How are ASV IDs generated?

schillebeeckx · September 18, 2018, 2:47pm

I'm curious as to how the IDs assigned to ASV (e.g. 00137a07c917bab6cfcb89a796f69a38) are generated as I'm trying to merge multiple DADA2 feature tables together.

Is it some sort of hash of the representative sequence?
Can the ID be guaranteed to be the same for independent DADA2 runs assuming the representative sequence is the same between those runs?
Can I assume the reverse-complement of the representative sequence is always guaranteed to yield the same ID?
Is it safe to assume the representative sequence cannot be "reverse engineered" if one only has the ASV ID?

Nicholas_Bokulich · September 18, 2018, 3:00pm

Hi @schillebeeckx,
Good questions!

Yes

No — I believe that will generate a unique ID

Correct.

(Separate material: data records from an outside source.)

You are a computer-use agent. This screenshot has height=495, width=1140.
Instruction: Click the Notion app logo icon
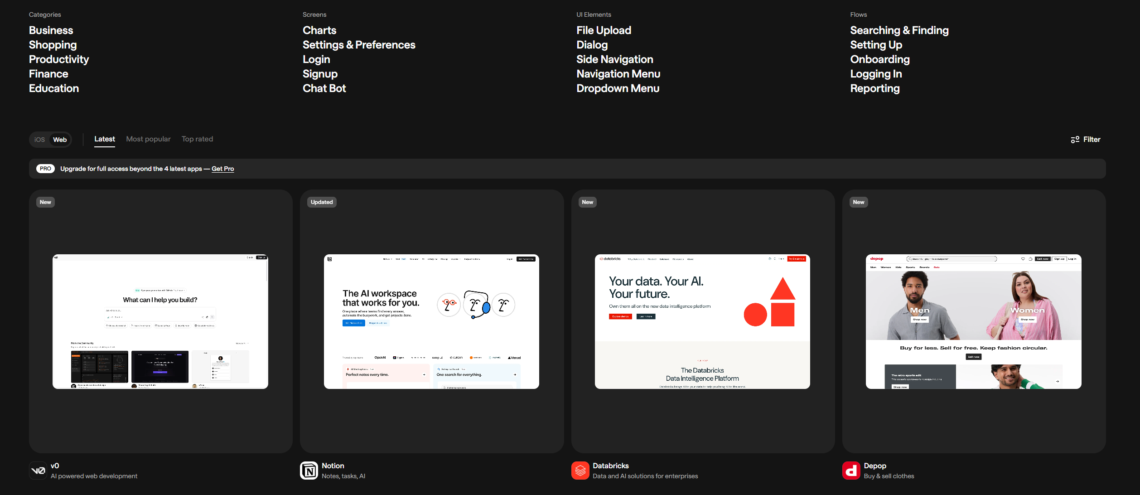coord(309,471)
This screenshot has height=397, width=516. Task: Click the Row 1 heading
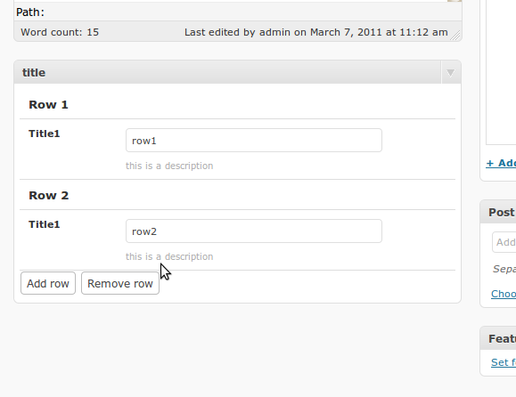point(48,104)
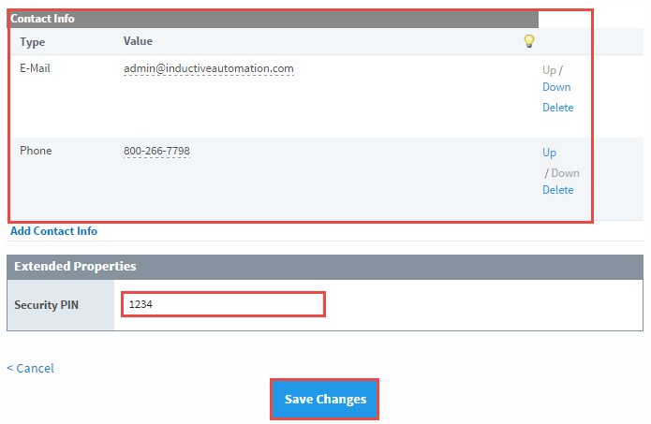Viewport: 651px width, 424px height.
Task: Click Up in the E-Mail row
Action: 549,69
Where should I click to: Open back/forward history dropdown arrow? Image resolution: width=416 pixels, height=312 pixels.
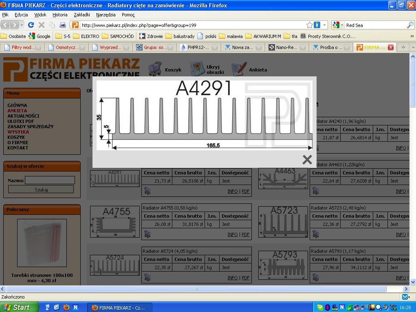[22, 25]

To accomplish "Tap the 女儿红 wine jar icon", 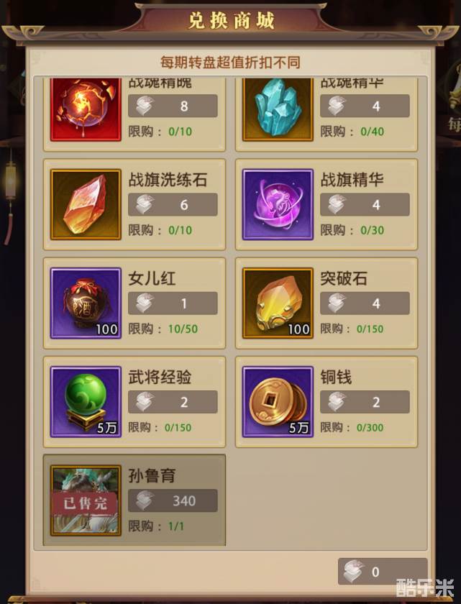I will [86, 303].
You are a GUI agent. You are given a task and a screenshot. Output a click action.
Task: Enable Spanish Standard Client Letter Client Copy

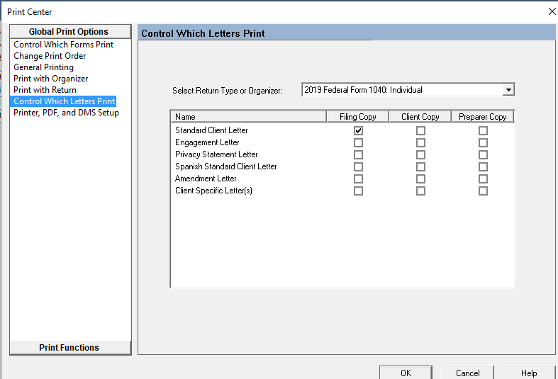pyautogui.click(x=420, y=166)
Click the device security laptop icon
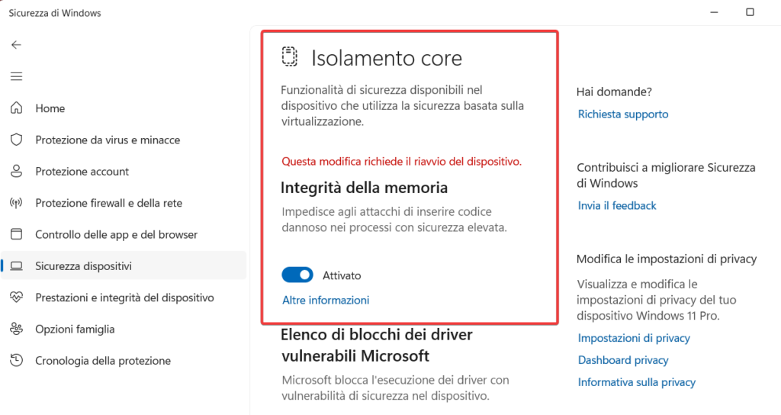781x415 pixels. coord(16,266)
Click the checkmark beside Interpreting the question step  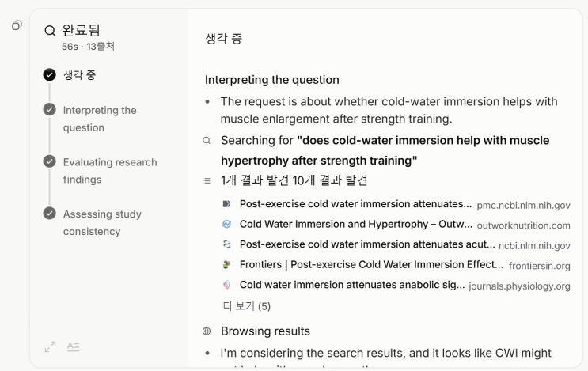[50, 110]
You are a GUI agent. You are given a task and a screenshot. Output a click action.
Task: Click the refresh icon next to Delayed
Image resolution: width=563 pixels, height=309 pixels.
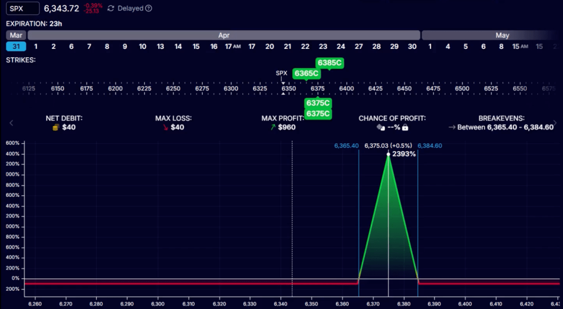click(x=110, y=8)
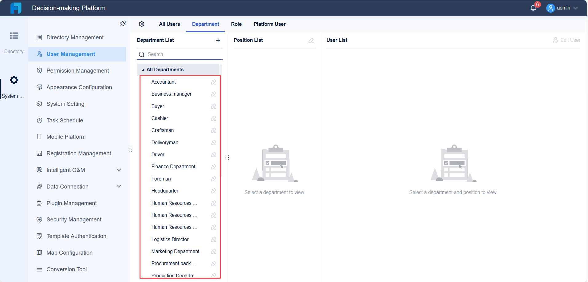The height and width of the screenshot is (282, 588).
Task: Select the User Management sidebar icon
Action: point(39,54)
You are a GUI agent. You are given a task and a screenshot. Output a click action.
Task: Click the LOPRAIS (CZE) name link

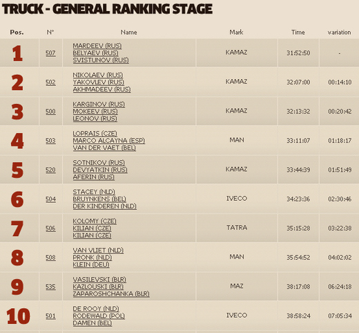point(95,134)
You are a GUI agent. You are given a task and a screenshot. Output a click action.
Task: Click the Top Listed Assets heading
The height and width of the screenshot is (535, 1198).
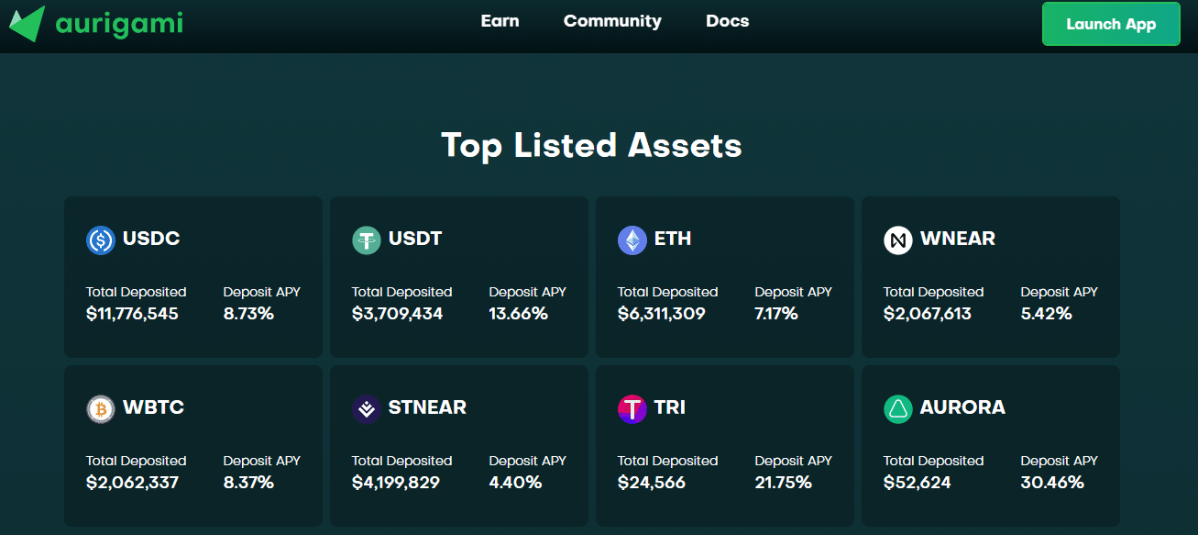tap(591, 145)

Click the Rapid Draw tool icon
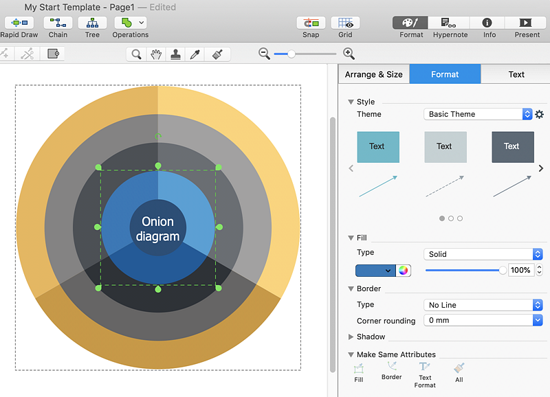[x=19, y=23]
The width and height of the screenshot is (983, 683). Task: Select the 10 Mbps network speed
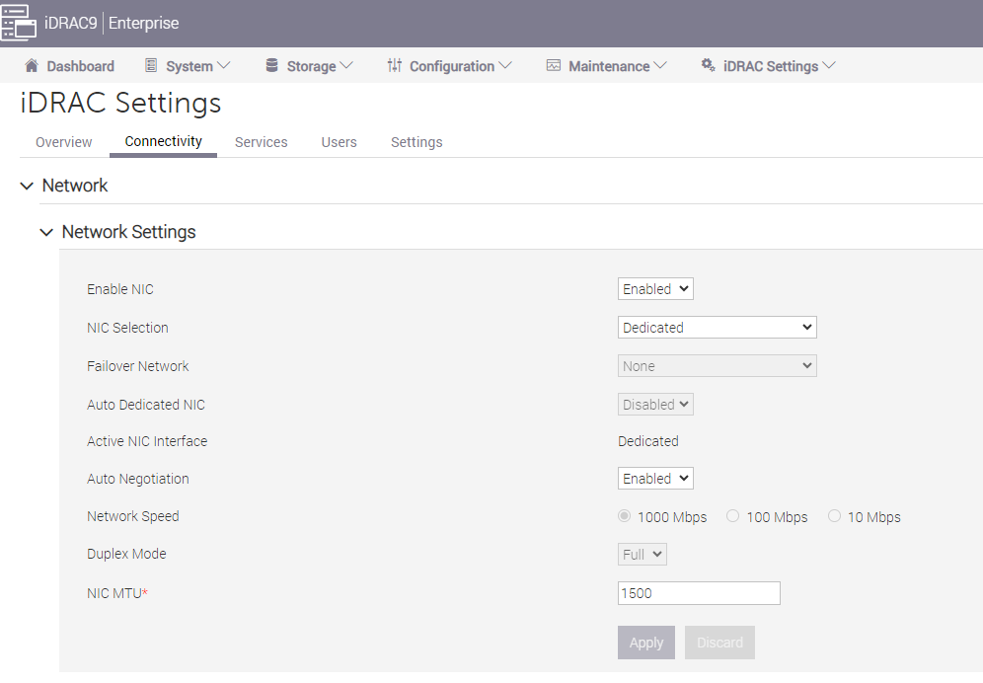(x=834, y=516)
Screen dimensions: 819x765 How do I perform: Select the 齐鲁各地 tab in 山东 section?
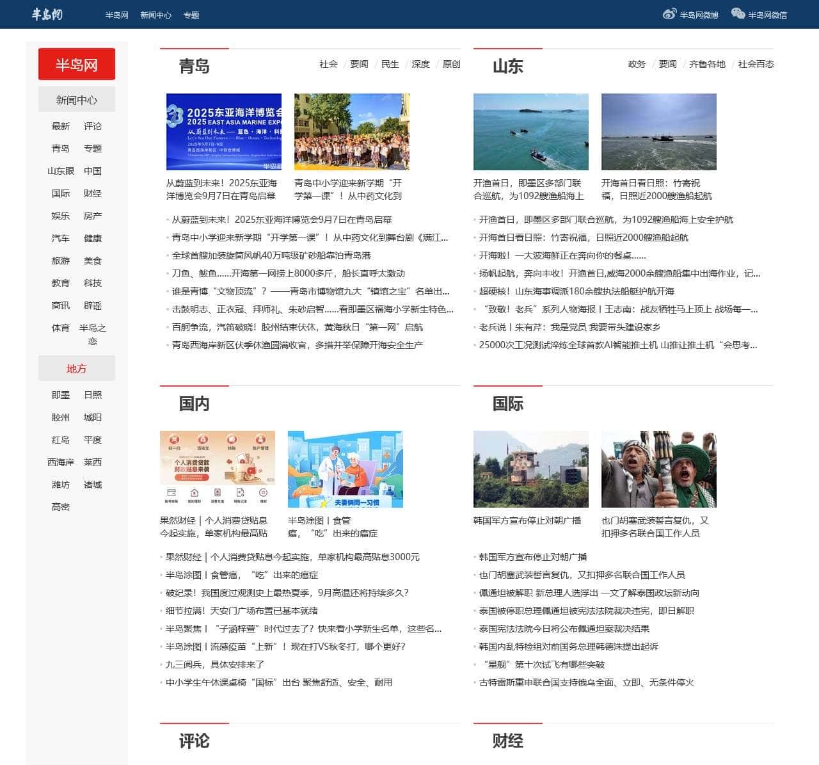pos(707,64)
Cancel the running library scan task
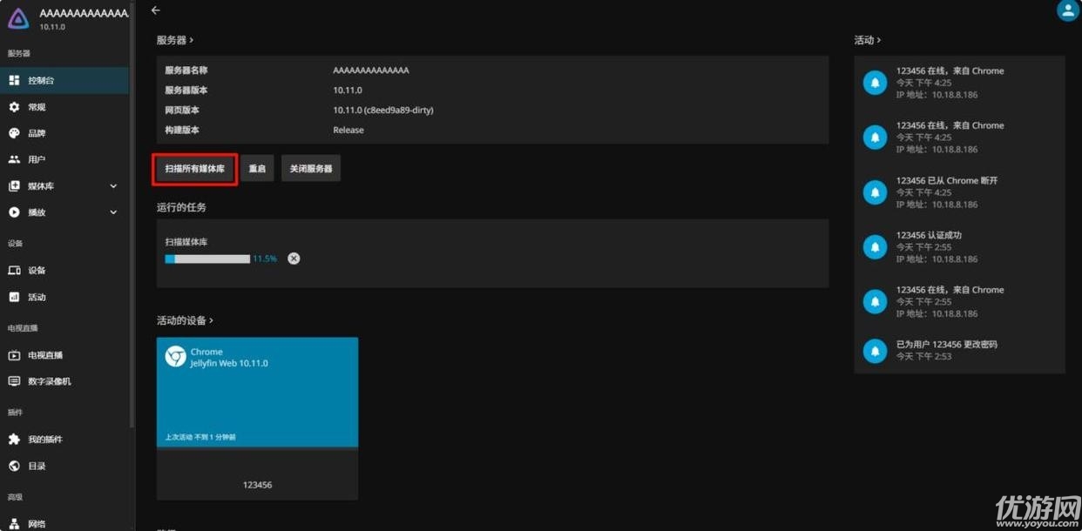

Which is why a FeatureData[Sequence] artifact is still produced by dada2, to map the IDs to their sequences.

So if you are having trouble merging, make sure:

the sequences are in the same orientation
the sequences are trimmed/truncated to the same length and sites.

I hope that helps!

colinbrislawn · September 18, 2018, 11:47pm

Hello @schillebeeckx,

Long time no see!

Just to get specific, these are all the md5 hash of the read. relevant code

So many of your questions are about md5 hashes and collisions.

Essentially yes. MD5 collisions are extremely rare, but theoretically possible.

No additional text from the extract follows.